According to the American Cancer Society, colorectal cancer is the third most common cancer diagnosed in both men and women in the United States. Though the death rate from colorectal cancer has been dropping for decades, the disease is estimated to cause 51,020 deaths in 2019, underscoring the importance of having a basic knowledge of the disease and its associated risk factors.
The first step in prevention and early detection is understanding that colorectal cancer is a disease in which abnormal cells in the colon or rectum divide uncontrollably, ultimately forming a malignant tumor. The term “colorectal cancer” is used to describe cancer of the colon and/or rectum, which are often grouped together in describing one cancer because colon cancer and rectal cancer share many common characteristics. Together, the colon and rectum make up the large intestine, a question mark-shaped bowel that spans four feet.
What are potential risk factors?
Several risk factors are associated with the development of colorectal cancer, some of which can be controlled through lifestyle modifications like diet and exercise. Being aware of other factors like genetics and age may help you and your doctor develop a plan to reduce risks through tests and regular screenings. Risk factors to be aware of include:
Age: The likelihood of colorectal cancer diagnosis increases after the age of 40, rising sharply after 50. However, increasing incidence of colorectal cancer in young adults has raised concern in the medical community. Colorectal cancer is now in the top 10 most common cancers in people younger than 49. In 2018, the American Cancer Society lowered the suggested screening age from 50 to 45. If you are 45 or older, you should talk to your doctor about your screening and prevention options.
Family history: Individuals with family history of colorectal cancer or adenomatous polyps are at increased risk for developing colorectal cancer. If someone in your immediate family has a history of colorectal cancer or polyposis, talk with your doctor about obtaining earlier screening evaluations and prevention options.
Diet: A study published by PubMed Central reports meta-analyses (large pooled study analyses) show a 20 to 30 percent higher risk of developing colorectal cancer in people who eat more red and processed meats. Eating less red and processed meat while adding more fiber to your diet may help lower your risks. To get the fiber your body needs (25-35 grams per day), eat a well-balanced diet that includes fiber-rich foods like vegetables, fruits and whole grains.

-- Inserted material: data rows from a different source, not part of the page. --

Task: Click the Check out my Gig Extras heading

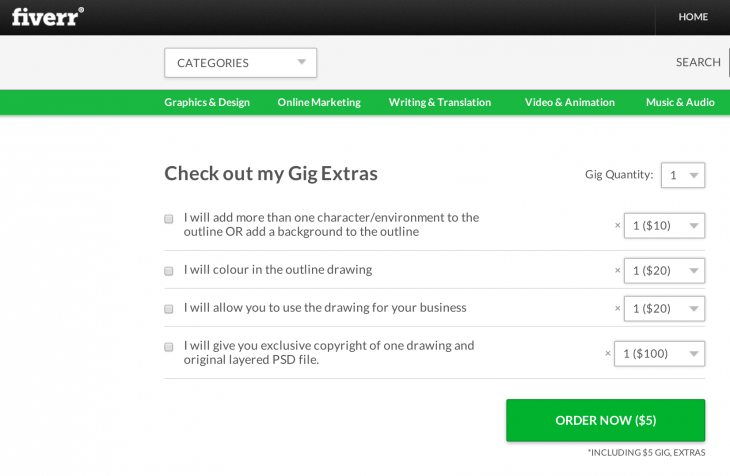Action: tap(271, 173)
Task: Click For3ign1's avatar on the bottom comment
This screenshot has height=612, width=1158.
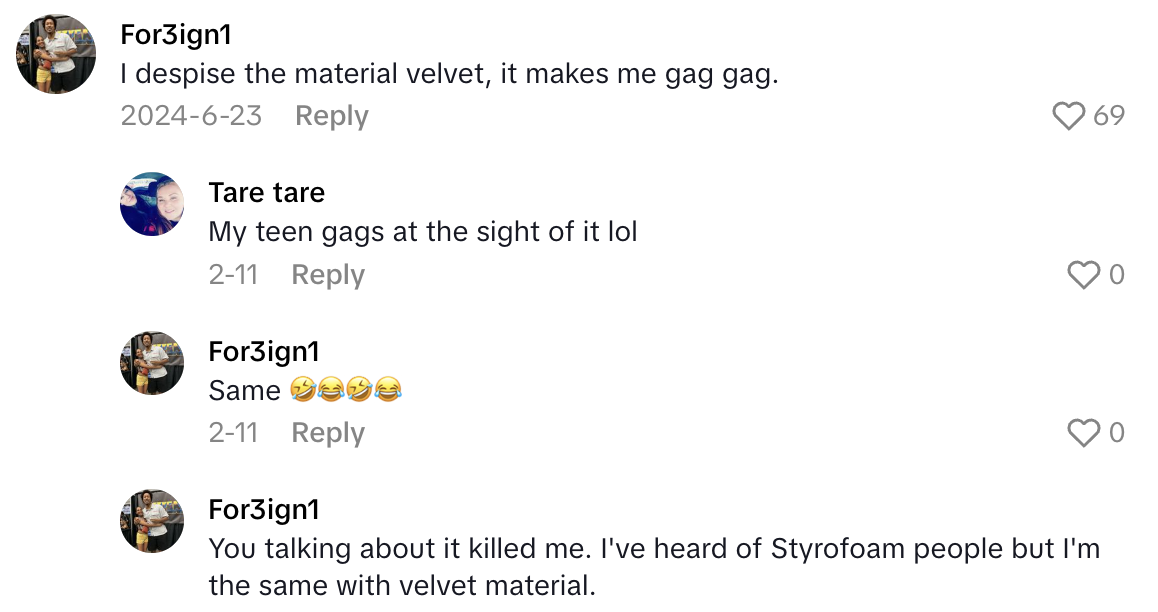Action: click(152, 520)
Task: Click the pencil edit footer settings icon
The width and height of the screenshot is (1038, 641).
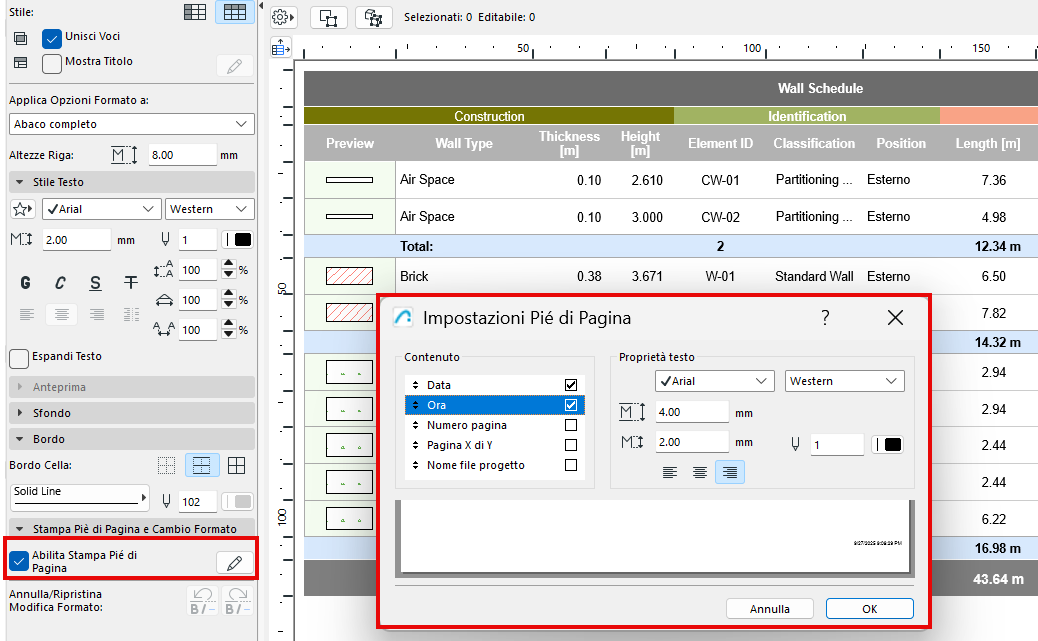Action: (x=234, y=563)
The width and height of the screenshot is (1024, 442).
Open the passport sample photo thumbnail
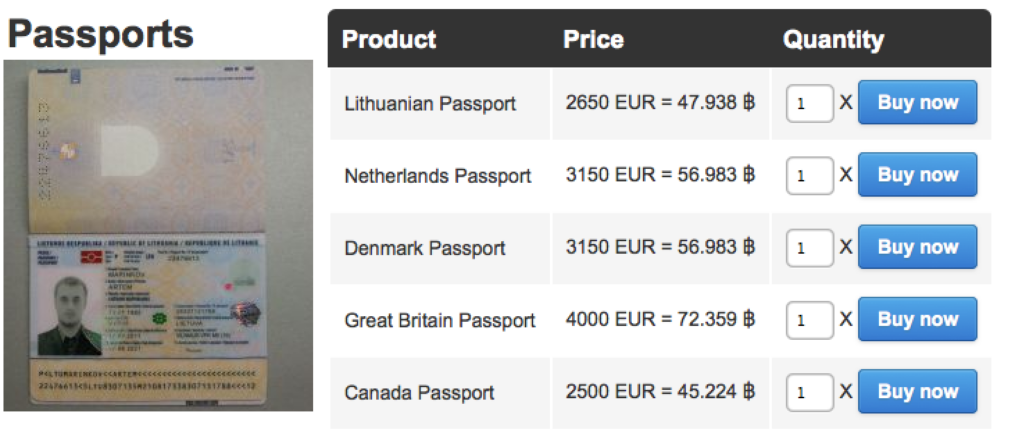point(158,236)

Obesity: According to the National Cancer Institute, people who are obese are 30 percent more likely to develop colorectal cancer than people of average weight. Being physically active reduces your risk of colorectal cancer by 20 percent. Since exercise also reduces hypertension and insulin secretion, it’s even more important to be more active. The American Heart Association recommends at least 150 minutes per week of moderate-intensity aerobic activity, 75 minutes per week of vigorous aerobic activity and/or moderate to high-intensity muscle-strengthening activity at least twice a week.
Alcohol intake: Meta-analyses demonstrate that heavy alcohol users have a 60 percent greater risk of developing colorectal cancer than nondrinkers or moderate drinkers. Additionally, alcohol use is associated with developing colorectal cancer at a younger age. The Centers for Disease Control and Prevention defines moderate alcohol consumption as one drink per day for women and up to two drinks per day for men.
Smoking: Cancer-causing compounds associated with smoking increase risk of developing polyps, the precursor to cancer. A study published in the U.S. National Library of Medicine reports that nearly 12 percent of colorectal cancer deaths are attributable to smoking. The best way to limit risks associated with smoking cigarettes is to quit smoking altogether. However, alternatives such as nicotine gum and patches are available to those wishing to reduce their risk.
What are the steps to get screened?
Once you’ve determined your risk factors, screening may be a necessary step in managing your health. Several screening options are available for detecting signs of cancer and precancerous cells. As a medical oncologist focused on gastrointestinal malignancies at Cancer Treatment Centers of America (CTCA), Atlanta, I recommend an initial colonoscopy beginning at age 45 for people without high-risk factors (those would include strong family history of colorectal cancer or certain types of polyps, prior ulcerative colitis or Crohn’s disease, and known carriers of inherited syndromes such as Lynch or familial polyposis syndromes).
A colonoscopy can detect precancerous polyps so they can be removed before becoming cancerous. Screening may also help find colorectal cancer at an early stage, when there are more treatment options and a better chance of stronger outcomes. When detected early and treated appropriately, colorectal cancer has a nearly 90 percent five-year survival rate.
Colonoscopies can sometimes intimidate patients from getting screened, leading them to elect stool tests as an alternative. While technology has improved the accuracy of stool tests in detecting DNA mutations or signs of blood that may indicate cancer, negative results miss the possibility that small polyps may be lurking, posing risks of developing into tumors later.
The takeaway
The bottom line is colorectal cancer, in most circumstances, is preventable. Education regarding a healthy lifestyle and access to screening can significantly reduce risk of developing this potentially deadly disease. Stay on top of your health by knowing your risk factors and working with your doctor to schedule appropriate screenings, if needed.